How many lines below hold "Dallas"? Answer with only the number.

Excerpted data:
--------------------------------

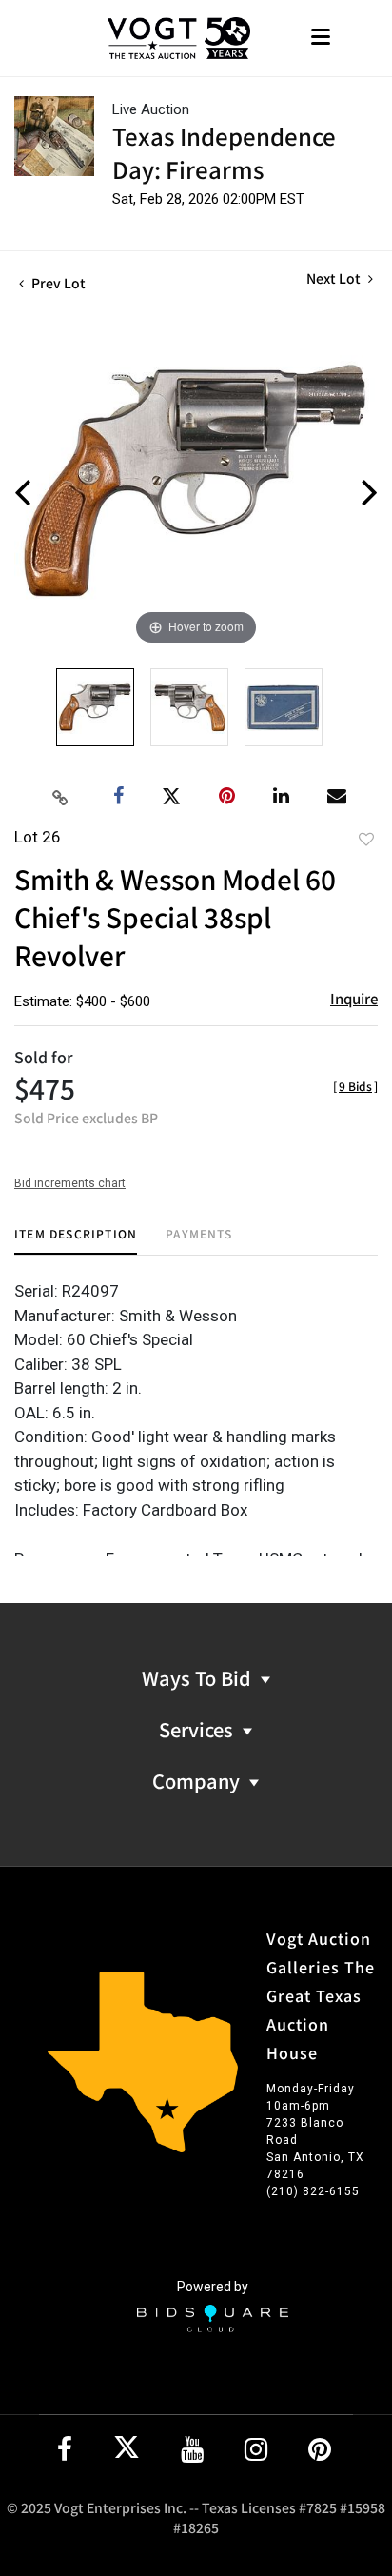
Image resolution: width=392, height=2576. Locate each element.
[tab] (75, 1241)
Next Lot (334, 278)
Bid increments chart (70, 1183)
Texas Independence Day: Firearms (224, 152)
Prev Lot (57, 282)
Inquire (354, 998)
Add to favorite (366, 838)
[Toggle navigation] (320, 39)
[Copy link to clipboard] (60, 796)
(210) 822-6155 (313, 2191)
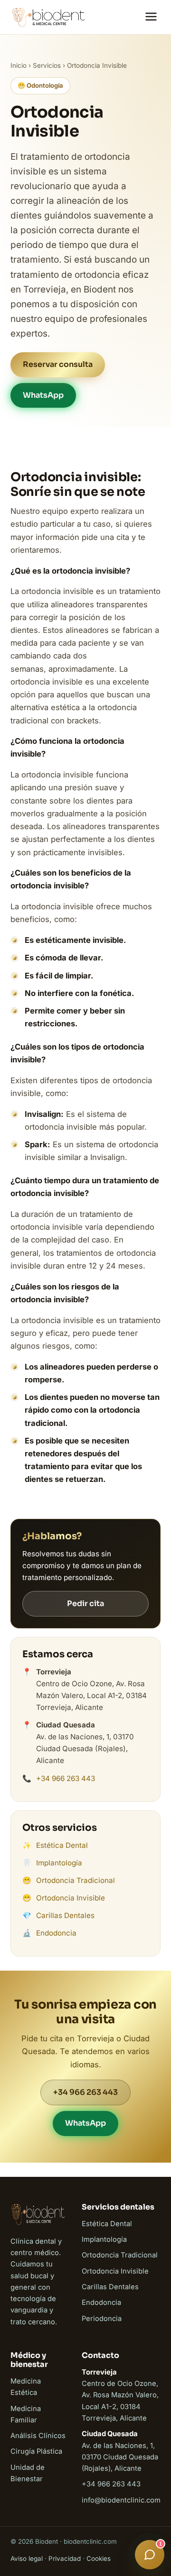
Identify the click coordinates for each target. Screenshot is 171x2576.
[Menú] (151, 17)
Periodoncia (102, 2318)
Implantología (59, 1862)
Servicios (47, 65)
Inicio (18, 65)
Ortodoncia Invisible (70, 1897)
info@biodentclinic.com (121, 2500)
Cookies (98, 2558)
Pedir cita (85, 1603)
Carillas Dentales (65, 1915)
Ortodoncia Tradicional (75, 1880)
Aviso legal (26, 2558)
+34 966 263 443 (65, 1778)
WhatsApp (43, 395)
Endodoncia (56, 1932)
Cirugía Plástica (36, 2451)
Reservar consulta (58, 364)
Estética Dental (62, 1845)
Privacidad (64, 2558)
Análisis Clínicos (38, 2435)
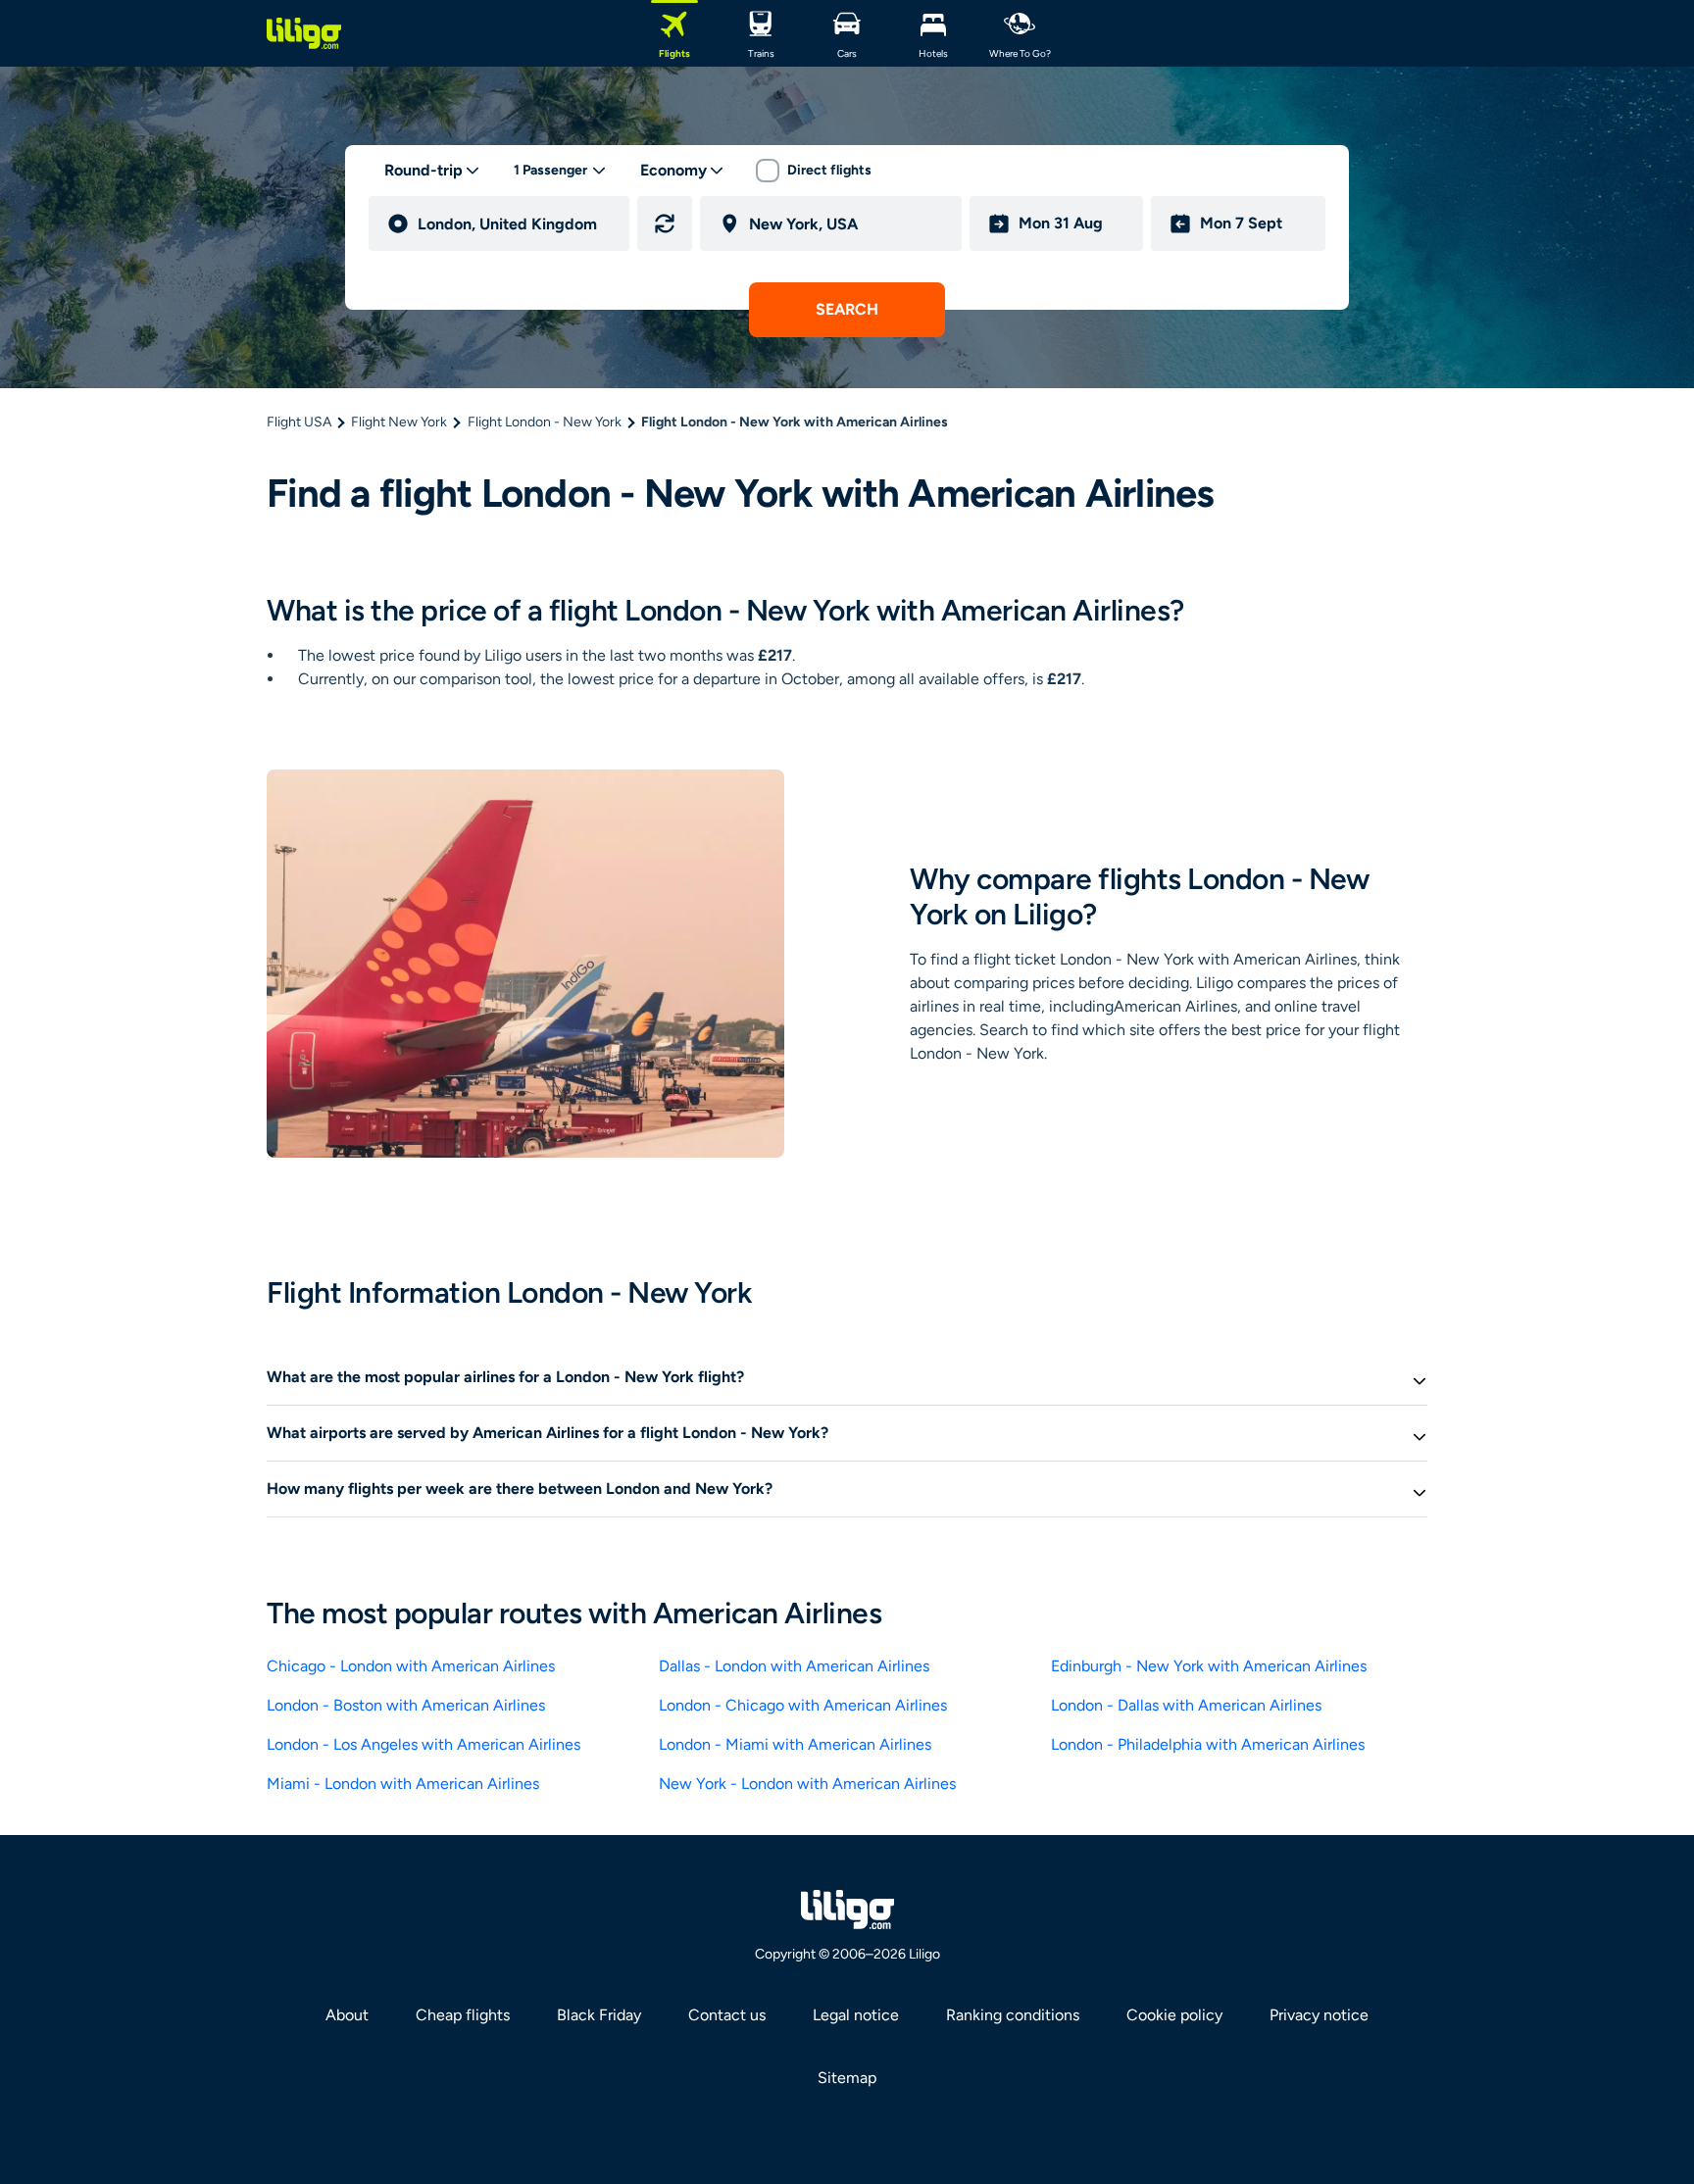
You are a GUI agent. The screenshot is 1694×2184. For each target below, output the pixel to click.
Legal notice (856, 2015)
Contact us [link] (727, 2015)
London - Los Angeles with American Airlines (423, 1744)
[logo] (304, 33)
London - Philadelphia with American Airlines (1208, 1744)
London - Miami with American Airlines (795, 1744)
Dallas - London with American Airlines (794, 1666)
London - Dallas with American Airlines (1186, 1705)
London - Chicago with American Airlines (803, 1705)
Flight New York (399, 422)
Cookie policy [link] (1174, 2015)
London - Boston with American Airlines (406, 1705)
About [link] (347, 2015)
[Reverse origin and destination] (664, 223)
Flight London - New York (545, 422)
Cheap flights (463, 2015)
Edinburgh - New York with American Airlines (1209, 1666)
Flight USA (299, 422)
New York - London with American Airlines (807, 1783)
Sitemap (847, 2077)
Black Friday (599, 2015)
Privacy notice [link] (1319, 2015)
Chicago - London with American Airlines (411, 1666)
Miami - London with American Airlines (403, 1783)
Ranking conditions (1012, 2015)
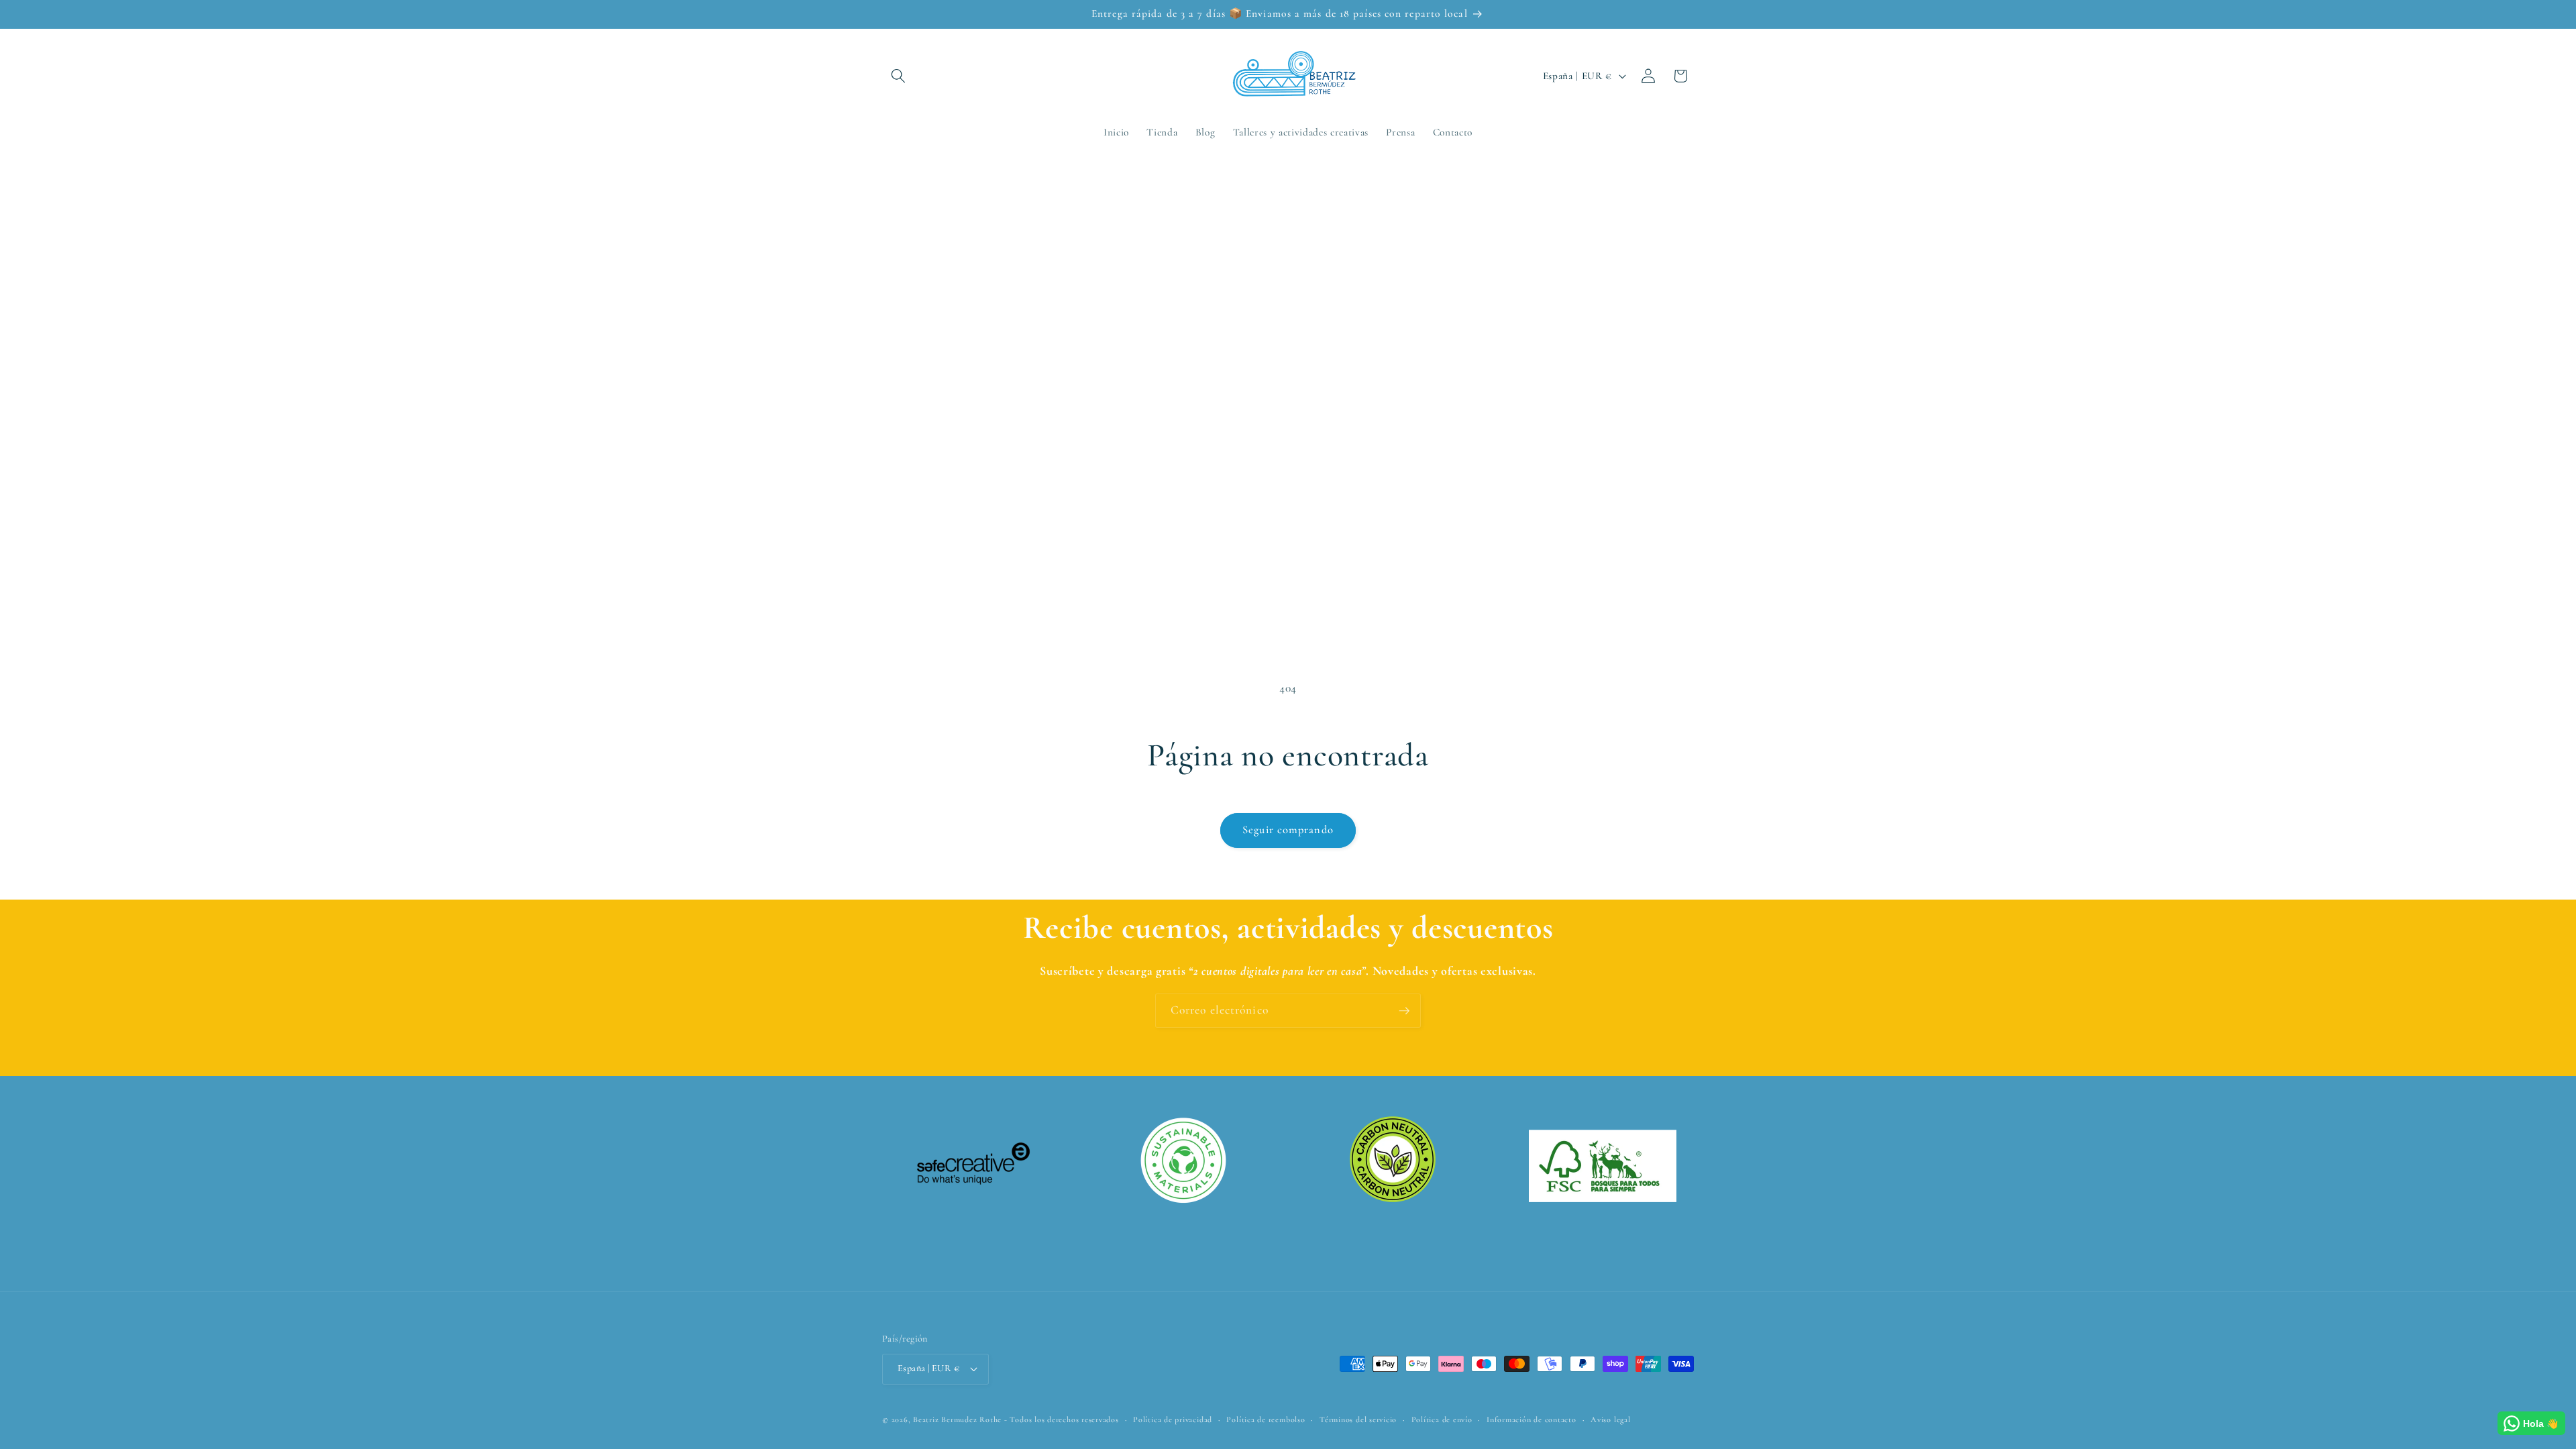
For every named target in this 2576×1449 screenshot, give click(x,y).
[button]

--------------------------------

Exercise response: 2